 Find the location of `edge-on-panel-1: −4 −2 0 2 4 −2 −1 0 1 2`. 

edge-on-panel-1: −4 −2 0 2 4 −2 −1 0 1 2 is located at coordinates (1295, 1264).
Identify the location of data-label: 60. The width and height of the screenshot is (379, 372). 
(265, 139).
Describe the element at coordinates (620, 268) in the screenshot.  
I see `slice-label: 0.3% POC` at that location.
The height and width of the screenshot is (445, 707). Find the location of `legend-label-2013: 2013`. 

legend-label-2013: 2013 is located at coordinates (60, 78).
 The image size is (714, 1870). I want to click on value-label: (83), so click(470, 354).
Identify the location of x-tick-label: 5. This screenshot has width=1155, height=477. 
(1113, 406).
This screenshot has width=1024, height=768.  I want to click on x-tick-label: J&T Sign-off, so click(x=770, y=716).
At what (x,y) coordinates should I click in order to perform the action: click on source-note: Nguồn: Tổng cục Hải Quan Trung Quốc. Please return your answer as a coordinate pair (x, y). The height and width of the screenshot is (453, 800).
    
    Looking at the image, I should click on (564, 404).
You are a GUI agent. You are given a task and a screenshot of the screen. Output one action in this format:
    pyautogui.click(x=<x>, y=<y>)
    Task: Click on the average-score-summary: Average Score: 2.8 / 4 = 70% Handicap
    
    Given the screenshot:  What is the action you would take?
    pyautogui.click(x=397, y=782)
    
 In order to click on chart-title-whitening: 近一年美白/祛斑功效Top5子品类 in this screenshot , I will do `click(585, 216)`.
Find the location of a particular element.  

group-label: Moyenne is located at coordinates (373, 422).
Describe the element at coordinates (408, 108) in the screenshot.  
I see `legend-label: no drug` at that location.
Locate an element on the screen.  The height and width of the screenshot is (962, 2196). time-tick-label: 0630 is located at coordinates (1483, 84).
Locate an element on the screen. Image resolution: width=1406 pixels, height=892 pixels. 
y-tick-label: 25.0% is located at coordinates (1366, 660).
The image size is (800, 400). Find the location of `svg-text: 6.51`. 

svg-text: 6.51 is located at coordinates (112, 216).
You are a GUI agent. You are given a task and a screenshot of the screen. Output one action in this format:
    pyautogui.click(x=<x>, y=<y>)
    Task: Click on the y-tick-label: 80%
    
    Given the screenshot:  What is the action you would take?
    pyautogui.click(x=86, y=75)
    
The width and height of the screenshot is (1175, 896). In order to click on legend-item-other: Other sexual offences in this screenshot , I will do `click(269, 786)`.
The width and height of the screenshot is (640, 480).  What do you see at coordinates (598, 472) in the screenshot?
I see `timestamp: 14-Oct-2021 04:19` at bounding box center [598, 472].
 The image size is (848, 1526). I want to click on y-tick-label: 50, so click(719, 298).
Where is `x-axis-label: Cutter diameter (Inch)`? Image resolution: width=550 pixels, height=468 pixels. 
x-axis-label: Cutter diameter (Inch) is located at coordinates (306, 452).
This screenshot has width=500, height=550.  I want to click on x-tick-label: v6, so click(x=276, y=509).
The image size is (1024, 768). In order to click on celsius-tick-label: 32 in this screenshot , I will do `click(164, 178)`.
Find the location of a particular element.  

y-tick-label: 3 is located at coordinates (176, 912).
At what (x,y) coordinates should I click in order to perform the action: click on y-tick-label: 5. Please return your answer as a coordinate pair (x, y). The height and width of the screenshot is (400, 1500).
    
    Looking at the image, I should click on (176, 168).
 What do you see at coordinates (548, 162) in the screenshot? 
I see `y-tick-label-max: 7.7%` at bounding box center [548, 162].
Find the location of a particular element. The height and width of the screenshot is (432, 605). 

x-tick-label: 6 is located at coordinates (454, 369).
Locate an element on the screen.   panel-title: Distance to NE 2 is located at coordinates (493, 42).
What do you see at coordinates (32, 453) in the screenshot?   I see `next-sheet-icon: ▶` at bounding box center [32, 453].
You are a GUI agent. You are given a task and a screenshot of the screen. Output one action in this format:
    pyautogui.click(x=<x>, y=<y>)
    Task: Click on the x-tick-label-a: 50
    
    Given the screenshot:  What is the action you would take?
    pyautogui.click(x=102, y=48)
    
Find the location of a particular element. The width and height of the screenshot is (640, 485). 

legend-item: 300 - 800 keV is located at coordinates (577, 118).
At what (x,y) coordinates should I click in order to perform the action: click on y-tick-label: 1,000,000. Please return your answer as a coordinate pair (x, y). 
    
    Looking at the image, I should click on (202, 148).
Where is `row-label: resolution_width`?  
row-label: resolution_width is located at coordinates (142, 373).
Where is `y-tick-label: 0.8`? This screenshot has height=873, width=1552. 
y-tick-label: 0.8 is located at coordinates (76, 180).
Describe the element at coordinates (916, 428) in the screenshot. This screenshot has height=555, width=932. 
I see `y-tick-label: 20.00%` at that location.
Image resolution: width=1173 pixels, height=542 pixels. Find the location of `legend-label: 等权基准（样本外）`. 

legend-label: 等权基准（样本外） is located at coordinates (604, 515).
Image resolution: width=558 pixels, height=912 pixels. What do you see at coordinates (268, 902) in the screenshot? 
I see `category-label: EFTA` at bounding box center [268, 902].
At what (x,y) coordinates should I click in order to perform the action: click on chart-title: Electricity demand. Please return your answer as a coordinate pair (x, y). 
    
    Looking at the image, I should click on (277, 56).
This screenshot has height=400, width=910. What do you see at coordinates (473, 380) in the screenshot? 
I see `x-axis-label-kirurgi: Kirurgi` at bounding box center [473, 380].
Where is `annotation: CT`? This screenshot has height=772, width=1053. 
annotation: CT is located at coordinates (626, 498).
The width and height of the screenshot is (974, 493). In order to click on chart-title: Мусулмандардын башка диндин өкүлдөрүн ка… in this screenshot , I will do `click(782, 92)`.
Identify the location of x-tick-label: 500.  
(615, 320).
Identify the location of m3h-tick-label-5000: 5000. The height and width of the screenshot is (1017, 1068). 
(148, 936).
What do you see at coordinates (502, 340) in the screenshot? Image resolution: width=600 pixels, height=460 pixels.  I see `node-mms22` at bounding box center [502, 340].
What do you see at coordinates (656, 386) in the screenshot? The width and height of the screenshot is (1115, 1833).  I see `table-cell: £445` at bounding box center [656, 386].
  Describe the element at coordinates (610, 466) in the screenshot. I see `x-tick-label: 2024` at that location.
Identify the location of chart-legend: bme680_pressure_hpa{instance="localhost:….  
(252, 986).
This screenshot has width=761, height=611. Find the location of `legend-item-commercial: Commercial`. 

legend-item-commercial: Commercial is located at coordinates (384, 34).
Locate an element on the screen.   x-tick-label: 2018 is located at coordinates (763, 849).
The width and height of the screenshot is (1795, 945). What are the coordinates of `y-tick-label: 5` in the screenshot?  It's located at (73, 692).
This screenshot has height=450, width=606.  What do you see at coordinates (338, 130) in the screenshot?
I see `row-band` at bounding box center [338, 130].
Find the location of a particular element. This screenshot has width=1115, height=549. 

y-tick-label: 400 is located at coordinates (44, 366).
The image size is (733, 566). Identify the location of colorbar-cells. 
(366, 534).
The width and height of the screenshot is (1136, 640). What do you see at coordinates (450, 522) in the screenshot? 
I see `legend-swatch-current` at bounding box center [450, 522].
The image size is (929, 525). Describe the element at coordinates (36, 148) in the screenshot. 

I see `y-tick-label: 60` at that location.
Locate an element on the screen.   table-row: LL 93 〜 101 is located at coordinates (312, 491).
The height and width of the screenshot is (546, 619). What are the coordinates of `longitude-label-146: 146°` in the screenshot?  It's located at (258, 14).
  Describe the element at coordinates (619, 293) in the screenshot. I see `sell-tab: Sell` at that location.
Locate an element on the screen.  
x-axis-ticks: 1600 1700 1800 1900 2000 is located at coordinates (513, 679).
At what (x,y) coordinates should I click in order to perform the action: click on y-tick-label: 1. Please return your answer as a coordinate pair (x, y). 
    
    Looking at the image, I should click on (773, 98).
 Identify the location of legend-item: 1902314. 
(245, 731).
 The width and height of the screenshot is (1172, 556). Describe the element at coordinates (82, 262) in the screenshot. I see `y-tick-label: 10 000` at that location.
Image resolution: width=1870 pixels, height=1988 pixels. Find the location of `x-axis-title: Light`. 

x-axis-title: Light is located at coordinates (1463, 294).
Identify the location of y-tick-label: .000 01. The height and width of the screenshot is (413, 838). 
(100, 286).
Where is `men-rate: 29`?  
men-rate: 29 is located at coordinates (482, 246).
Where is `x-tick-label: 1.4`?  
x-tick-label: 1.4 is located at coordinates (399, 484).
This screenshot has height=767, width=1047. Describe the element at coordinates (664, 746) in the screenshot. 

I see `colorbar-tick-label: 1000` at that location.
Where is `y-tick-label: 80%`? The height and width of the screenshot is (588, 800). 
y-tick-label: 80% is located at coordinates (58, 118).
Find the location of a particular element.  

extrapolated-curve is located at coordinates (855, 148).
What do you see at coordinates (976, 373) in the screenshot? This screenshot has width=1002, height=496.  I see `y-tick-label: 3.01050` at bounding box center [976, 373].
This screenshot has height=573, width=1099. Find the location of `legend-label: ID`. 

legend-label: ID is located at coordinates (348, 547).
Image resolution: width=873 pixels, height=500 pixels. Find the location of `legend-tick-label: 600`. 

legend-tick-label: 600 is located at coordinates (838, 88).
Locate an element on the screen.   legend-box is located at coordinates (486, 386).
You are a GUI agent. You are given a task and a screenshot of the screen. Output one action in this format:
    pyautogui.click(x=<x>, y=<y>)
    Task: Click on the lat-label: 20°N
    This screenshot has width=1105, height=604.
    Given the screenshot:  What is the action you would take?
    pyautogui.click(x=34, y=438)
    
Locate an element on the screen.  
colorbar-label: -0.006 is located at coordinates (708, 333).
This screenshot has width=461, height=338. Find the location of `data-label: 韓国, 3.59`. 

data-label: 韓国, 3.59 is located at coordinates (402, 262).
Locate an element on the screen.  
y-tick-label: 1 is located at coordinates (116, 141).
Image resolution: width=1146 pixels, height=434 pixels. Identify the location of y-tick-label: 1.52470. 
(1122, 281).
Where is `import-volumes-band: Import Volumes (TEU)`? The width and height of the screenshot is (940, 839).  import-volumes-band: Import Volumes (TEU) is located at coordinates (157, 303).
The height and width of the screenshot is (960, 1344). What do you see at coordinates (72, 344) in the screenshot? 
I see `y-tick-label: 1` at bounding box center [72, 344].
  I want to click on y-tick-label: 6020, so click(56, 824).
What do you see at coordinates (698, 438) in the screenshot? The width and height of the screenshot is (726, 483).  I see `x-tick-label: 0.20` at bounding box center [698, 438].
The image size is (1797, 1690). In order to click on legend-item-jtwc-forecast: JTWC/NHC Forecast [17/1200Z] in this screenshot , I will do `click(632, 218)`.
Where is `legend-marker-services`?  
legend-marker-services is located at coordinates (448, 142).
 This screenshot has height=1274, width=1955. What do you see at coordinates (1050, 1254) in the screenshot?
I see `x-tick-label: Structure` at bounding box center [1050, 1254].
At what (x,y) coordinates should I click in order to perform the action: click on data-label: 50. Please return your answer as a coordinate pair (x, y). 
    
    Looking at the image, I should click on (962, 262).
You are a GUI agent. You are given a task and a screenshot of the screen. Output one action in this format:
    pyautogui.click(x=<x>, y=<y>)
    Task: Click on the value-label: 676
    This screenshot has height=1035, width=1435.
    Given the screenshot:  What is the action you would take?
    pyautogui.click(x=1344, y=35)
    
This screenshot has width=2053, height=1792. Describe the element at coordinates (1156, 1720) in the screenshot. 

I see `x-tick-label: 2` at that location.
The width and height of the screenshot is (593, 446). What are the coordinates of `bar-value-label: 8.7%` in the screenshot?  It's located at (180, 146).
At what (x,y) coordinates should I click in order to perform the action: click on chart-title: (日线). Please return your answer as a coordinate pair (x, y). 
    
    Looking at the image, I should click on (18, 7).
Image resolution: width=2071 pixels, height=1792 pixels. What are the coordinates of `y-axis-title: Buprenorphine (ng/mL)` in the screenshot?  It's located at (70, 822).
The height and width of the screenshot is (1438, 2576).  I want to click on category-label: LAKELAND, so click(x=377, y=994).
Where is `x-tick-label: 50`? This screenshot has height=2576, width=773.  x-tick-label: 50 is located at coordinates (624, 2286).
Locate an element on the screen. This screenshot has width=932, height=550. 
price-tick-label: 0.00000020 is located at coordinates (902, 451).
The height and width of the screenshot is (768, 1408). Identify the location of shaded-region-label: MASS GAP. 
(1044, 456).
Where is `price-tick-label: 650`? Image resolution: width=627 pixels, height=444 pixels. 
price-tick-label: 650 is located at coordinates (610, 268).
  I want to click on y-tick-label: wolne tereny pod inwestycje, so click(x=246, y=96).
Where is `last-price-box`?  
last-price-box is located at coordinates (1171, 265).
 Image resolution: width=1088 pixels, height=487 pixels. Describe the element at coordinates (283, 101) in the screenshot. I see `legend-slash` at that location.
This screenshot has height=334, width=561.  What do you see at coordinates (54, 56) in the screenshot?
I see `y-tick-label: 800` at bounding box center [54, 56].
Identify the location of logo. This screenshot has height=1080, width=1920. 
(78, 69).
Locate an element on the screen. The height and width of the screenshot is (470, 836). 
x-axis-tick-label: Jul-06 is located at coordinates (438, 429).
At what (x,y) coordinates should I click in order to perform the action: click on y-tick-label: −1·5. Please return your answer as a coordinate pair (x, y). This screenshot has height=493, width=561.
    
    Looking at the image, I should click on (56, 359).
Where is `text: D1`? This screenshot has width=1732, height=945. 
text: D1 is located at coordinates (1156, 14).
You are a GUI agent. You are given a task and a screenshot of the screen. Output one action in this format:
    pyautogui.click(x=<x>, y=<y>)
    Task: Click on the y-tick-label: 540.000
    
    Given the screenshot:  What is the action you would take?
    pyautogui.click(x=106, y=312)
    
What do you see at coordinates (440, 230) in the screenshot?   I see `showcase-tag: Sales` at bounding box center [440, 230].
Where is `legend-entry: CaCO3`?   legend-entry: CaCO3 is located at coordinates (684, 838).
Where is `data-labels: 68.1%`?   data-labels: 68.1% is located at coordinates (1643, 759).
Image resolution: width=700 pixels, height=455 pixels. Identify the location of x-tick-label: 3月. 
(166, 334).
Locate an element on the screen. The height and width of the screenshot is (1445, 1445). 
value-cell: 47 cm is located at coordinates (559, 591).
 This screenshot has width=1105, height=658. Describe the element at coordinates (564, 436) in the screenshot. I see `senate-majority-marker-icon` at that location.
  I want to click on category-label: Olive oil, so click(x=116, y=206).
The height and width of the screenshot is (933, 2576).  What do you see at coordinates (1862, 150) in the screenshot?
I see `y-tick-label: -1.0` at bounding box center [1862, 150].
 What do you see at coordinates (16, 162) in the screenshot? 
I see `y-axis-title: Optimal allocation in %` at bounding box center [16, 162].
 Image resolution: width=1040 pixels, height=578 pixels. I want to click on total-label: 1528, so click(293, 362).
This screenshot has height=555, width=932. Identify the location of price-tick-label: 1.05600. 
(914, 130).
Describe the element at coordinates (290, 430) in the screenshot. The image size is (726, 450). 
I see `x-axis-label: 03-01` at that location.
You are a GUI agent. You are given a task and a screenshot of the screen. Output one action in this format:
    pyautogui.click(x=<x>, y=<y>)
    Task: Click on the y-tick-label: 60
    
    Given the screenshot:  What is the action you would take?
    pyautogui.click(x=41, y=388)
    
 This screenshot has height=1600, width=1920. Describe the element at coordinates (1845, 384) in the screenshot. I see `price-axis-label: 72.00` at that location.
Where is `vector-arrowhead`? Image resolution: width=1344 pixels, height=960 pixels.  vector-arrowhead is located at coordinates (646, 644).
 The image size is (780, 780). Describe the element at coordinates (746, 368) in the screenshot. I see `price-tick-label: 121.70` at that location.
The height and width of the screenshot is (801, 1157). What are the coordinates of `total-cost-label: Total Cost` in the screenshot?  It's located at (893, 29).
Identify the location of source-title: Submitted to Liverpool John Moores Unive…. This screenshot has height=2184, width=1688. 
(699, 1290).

******************************

* _Required work_
Rewrite the lines from the one containing "Describe the element at coordinates (620, 268)" through the one containing "pyautogui.click(x=86, y=75)", inclusive, with "GUI agent" replaced by "UI agent" and nothing else changed.

* _Exercise result_
Describe the element at coordinates (620, 268) in the screenshot.  
I see `slice-label: 0.3% POC` at that location.
The height and width of the screenshot is (445, 707). Find the location of `legend-label-2013: 2013`. 

legend-label-2013: 2013 is located at coordinates (60, 78).
 The image size is (714, 1870). I want to click on value-label: (83), so click(470, 354).
Identify the location of x-tick-label: 5. This screenshot has width=1155, height=477. 
(1113, 406).
This screenshot has width=1024, height=768.  I want to click on x-tick-label: J&T Sign-off, so click(x=770, y=716).
At what (x,y) coordinates should I click in order to perform the action: click on source-note: Nguồn: Tổng cục Hải Quan Trung Quốc. Please return your answer as a coordinate pair (x, y). The height and width of the screenshot is (453, 800).
    
    Looking at the image, I should click on (564, 404).
You are a UI agent. You are given a task and a screenshot of the screen. Output one action in this format:
    pyautogui.click(x=<x>, y=<y>)
    Task: Click on the average-score-summary: Average Score: 2.8 / 4 = 70% Handicap
    
    Given the screenshot:  What is the action you would take?
    pyautogui.click(x=397, y=782)
    
 In order to click on chart-title-whitening: 近一年美白/祛斑功效Top5子品类 in this screenshot , I will do `click(585, 216)`.
Find the location of a particular element.  

group-label: Moyenne is located at coordinates (373, 422).
Describe the element at coordinates (408, 108) in the screenshot.  
I see `legend-label: no drug` at that location.
Locate an element on the screen.  The height and width of the screenshot is (962, 2196). time-tick-label: 0630 is located at coordinates (1483, 84).
Locate an element on the screen. Image resolution: width=1406 pixels, height=892 pixels. 
y-tick-label: 25.0% is located at coordinates (1366, 660).
The image size is (800, 400). Find the location of `svg-text: 6.51`. 

svg-text: 6.51 is located at coordinates (112, 216).
You are a UI agent. You are given a task and a screenshot of the screen. Output one action in this format:
    pyautogui.click(x=<x>, y=<y>)
    Task: Click on the y-tick-label: 80%
    
    Given the screenshot:  What is the action you would take?
    pyautogui.click(x=86, y=75)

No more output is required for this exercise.